Regarding the impairment test in media, Yahoo! Display ad and search ad is included to look at overall profitability going forward as a group. We do that once a year to evaluate risk of impairment. That's what we do. For FY2 023, outlook in Advertisement business is challenging, but EBIT margin is over 40%, number-wise we maintain good profit. Regarding the media impairment risk for FY 2023 EBITDA change, even with that, it's not going to be a big risk for us. Thank you.
Thank you. Just one or two follow-up questions. I mentioned some mem-numbers. Sakaue-san, in your presentation, you mentioned 10% of elimination or consolidation of businesses, and that... how can that impact cost reduction and hiring freeze would be placed and there will be some natural attenuation. How would that impact in terms of cost reduction? If you can disclose any information, please.

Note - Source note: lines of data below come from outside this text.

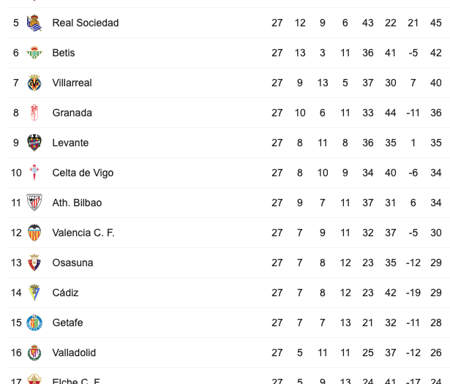Select the Ath. Bilbao crest icon
The height and width of the screenshot is (384, 450).
click(x=34, y=203)
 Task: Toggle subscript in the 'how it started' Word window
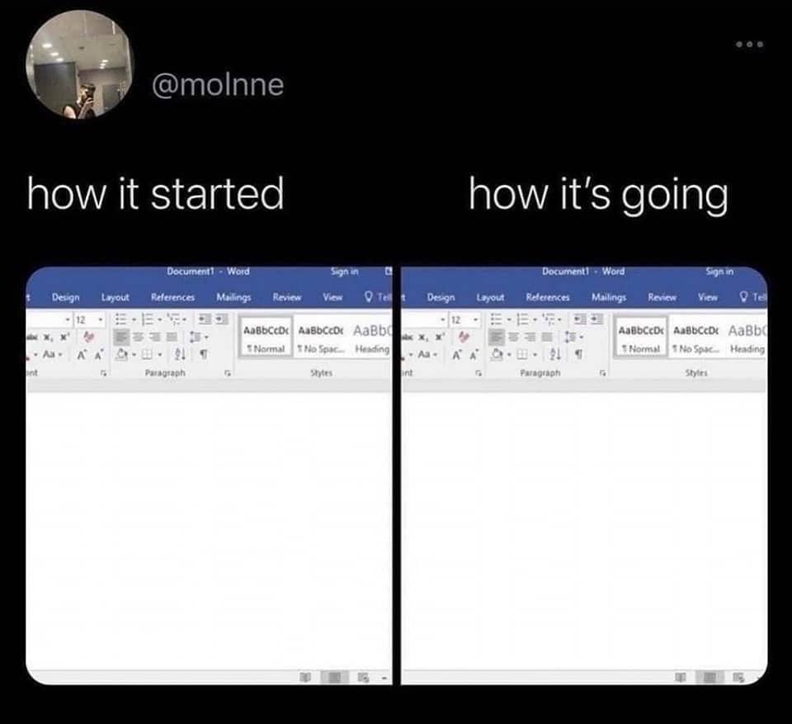click(48, 337)
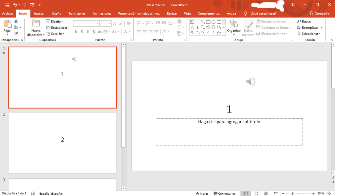Click the Format Painter brush icon
The width and height of the screenshot is (338, 196).
point(16,33)
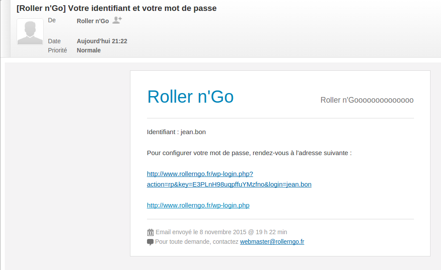The width and height of the screenshot is (441, 270).
Task: Click the Normale priority value
Action: point(89,50)
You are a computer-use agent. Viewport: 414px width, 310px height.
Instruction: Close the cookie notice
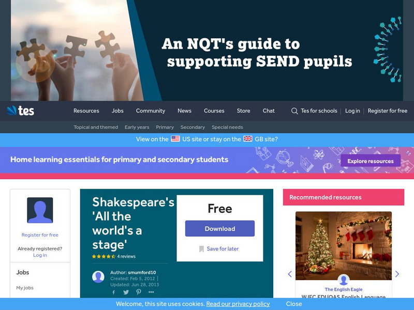(x=294, y=304)
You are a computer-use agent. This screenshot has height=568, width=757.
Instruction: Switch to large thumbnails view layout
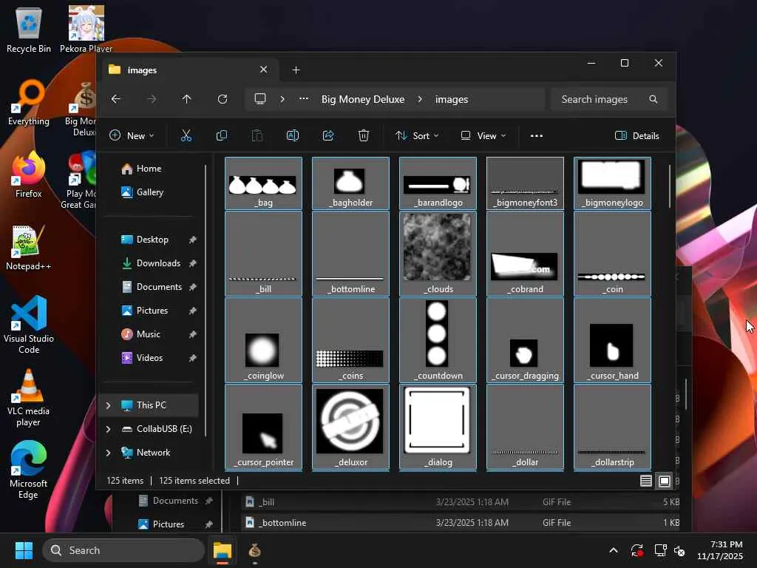pyautogui.click(x=665, y=481)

Sorry, I may not have been clear. I said about 10 services may be closed going forward. It's not %, it's the number of services or business I was mentioning. The second part is hiring freeze and there is some natural attrition and how much of that is included in the cost reduction? Can you be more specific on that? I will not go into detailed numbers, but to a certain extent, since hiring is frozen, there is natural attrition. This is Japanese company, in April 1st, we will have hundreds of new hires. Overall there will be a bit of decrease for FY 2023.
Thank you.
Thank you. From Okasan Securities, next person is Okumura-san. Mr. Okumura, over to you. Please unmute.

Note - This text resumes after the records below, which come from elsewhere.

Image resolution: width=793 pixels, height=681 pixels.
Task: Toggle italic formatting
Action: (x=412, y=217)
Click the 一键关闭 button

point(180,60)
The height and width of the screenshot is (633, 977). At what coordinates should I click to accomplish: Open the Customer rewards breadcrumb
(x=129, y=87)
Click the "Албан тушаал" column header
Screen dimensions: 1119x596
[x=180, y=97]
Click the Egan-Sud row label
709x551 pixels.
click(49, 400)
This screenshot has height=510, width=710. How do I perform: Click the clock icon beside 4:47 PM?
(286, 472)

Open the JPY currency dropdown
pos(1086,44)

This is Okumura from Okasan Securities. Thank you very much for taking my question. I also have two questions. The first one is about LINE display ad results. Revenue declined by approximately 10% and according to your presentation, you were saying Voom renewal impacts led to lower CPM. For Talk Headv iew, LINE NEWS, is revenue also declining? If it's possible, can you give us more color on the ups and downs of revenue by product? That's my first question. Second question is around the merger between LINE and Yahoo!. Based off this policy, going forward, for the listed subsidiaries and optimal capital ratio, what are your view, what are your views on that? Last year-
You had the integration of the mall platform, and there were some subsidiaries that were impacted in a negative way in reality. For ZOZO and ValueCommerce ASKUL, that still remain. Should also absorb them or sell them more than before is management discussing these affairs? As much as possible, can you share with us your views? Those are my two questions. Thank you.

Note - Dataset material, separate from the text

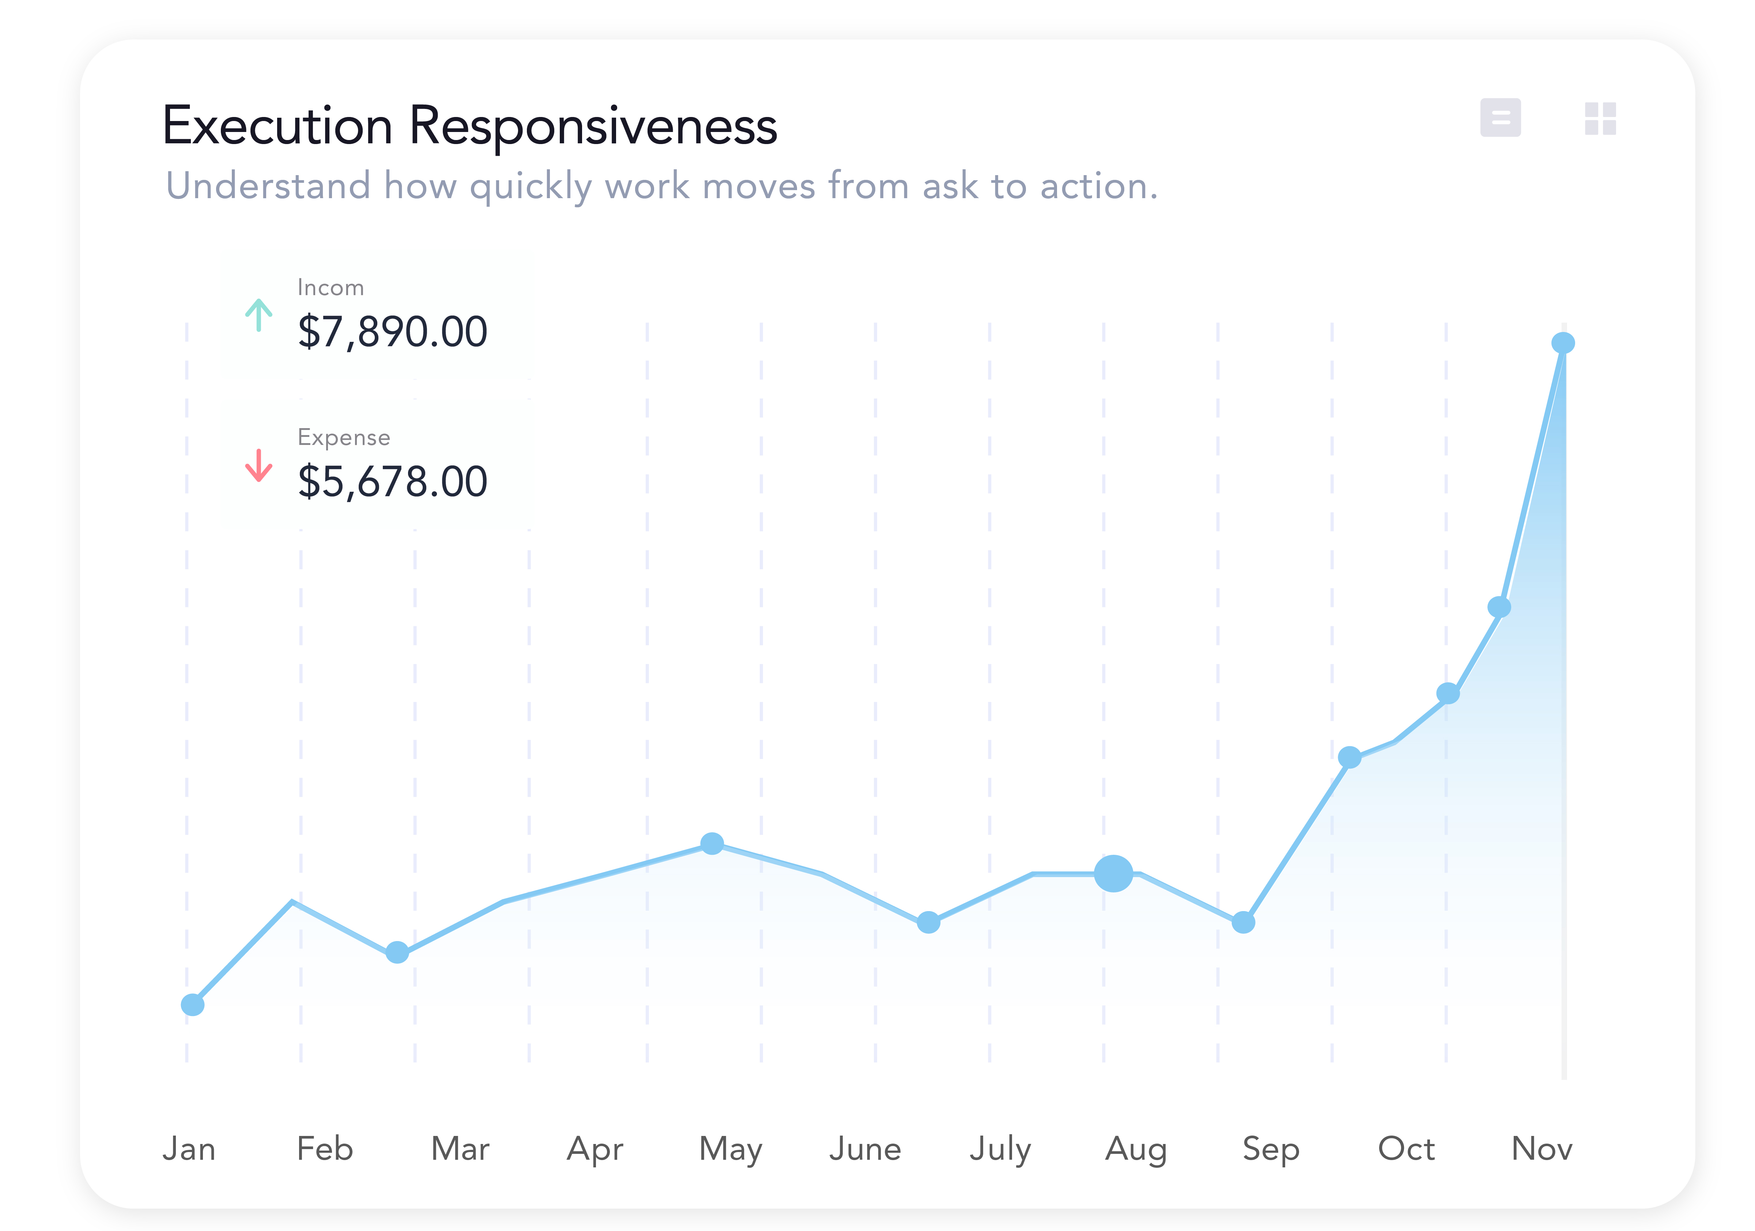Open the Income $7,890.00 card

(x=376, y=316)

Thank you for your questions. Both of the questions will be answered by me for display ads and the breakdown. As explained in the presentation, the big reason for the decline in revenue was mainly due to LINE VOOM. For LINE NEWS or a Talk Headv iew on a year-over-year basis, it was slightly below last year levels. However, on the other hand, regarding new media space, we were able to offset the decline through other areas like the home screen. Regarding for the second question around listed subsidiaries. We do understand that we own listed subsidiaries, so of course, a variety of options are at times being discussed internally. But at this point in time, we haven't decided on doing anything, nor are we deliberating anything. That's it for me. Thank you.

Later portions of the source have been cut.